Hello,
anyone knows when it will be possible to create certificates for domains containing German Umlauts?
Kind Regards
Peter
Hello,
anyone knows when it will be possible to create certificates for domains containing German Umlauts?
Kind Regards
Peter
Let’s Encrypt has supported Internationalized Domain Names (IDN) since last fall.
As part of the IDN system, domains with non-ASCII characters such as umlauts are translated from their natural Unicode form by your browser and other client software to a special encoding called punycode. This punycode is what is actually used in the DNS, registered with your domain registrar, etc.
Most Let’s Encrypt clients require you to enter the punycode form of the domain as opposed to the unicode form. Even if a client accepted the unicode form, the certificate it gets for you would contain the punycode form, because that’s what matters to the underlying technology.

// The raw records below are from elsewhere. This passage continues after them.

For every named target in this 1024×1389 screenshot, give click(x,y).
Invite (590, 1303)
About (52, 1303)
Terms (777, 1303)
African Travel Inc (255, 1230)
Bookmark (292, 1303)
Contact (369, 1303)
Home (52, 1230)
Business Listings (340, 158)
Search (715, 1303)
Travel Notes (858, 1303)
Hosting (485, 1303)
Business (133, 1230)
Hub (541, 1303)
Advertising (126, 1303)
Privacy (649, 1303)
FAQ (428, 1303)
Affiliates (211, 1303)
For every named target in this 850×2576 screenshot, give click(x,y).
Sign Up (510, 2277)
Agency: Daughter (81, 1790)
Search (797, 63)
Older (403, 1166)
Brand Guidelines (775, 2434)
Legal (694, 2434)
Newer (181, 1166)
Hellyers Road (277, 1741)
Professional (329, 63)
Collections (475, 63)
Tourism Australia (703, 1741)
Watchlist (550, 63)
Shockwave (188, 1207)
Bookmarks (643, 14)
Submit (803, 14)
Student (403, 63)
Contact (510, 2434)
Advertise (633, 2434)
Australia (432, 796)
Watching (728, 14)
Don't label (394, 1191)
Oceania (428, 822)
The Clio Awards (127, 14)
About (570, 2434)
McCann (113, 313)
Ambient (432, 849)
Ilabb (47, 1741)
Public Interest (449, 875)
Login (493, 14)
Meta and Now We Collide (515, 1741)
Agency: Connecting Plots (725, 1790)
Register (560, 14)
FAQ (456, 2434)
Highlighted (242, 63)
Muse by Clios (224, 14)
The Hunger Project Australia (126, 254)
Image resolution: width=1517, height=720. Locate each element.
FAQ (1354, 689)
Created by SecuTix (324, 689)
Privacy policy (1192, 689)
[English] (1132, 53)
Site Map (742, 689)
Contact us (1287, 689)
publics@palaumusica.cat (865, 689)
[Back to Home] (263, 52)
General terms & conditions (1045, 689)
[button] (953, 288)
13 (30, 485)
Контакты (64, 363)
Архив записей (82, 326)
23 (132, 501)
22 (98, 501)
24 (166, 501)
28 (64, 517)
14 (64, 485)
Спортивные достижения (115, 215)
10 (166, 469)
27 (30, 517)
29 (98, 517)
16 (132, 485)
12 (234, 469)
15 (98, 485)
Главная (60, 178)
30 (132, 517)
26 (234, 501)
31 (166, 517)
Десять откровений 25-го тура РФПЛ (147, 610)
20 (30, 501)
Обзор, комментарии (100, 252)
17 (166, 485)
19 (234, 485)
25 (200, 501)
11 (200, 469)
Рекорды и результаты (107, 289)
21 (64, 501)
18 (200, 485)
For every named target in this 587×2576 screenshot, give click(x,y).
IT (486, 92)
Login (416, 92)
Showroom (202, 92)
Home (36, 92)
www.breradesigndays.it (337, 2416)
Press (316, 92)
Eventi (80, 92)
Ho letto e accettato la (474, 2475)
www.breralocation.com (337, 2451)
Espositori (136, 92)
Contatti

If you do not know the punycode form of your domain, you can convert it using https://www.punycoder.com
If you are using the punycode form of your domain and you’re still having trouble issuing for a domain containing an umlaut, please open a topic in the Help section of the forum and answer all of the questions in the template.
OK, thank you very much for your answer!
I agree that a built-in Unicode to Punycode conversion would be extremely helpful, though, whether it detects automatically or requires a switch.
We had a bit of a debate about this for Certbot and we currently don't do it, based on the belief that web server configuration files don't allow the Unicode forms, so users will need the Punycode form anyway. If this isn't accurate, maybe we should revisit that question.
Maybe we should give a better error in this case by at least performing the encoding and telling the user what it would be (like "Error: The name wunderschön.de
should be entered as xn--wunderschn-mcb.de
") . However, if I remember correctly, the built-in Python language IDNA support does not implement the most current version of the specification, so we would probably then acquire an extra Python dependency for an up-to-date library, while Certbot is already criticized for having too many dependencies.
Certbot already indirectly depends on -- and certbot-auto
installs -- the idna
package, which implements IDNA2008. I think it's a dependency of cryptography and/or requests.
Whoops, really? We sure do have a lot of dependencies.
In that case I think I will revisit at least giving people a more useful error message suggesting the correct Punycode form because it would be about three more lines of code.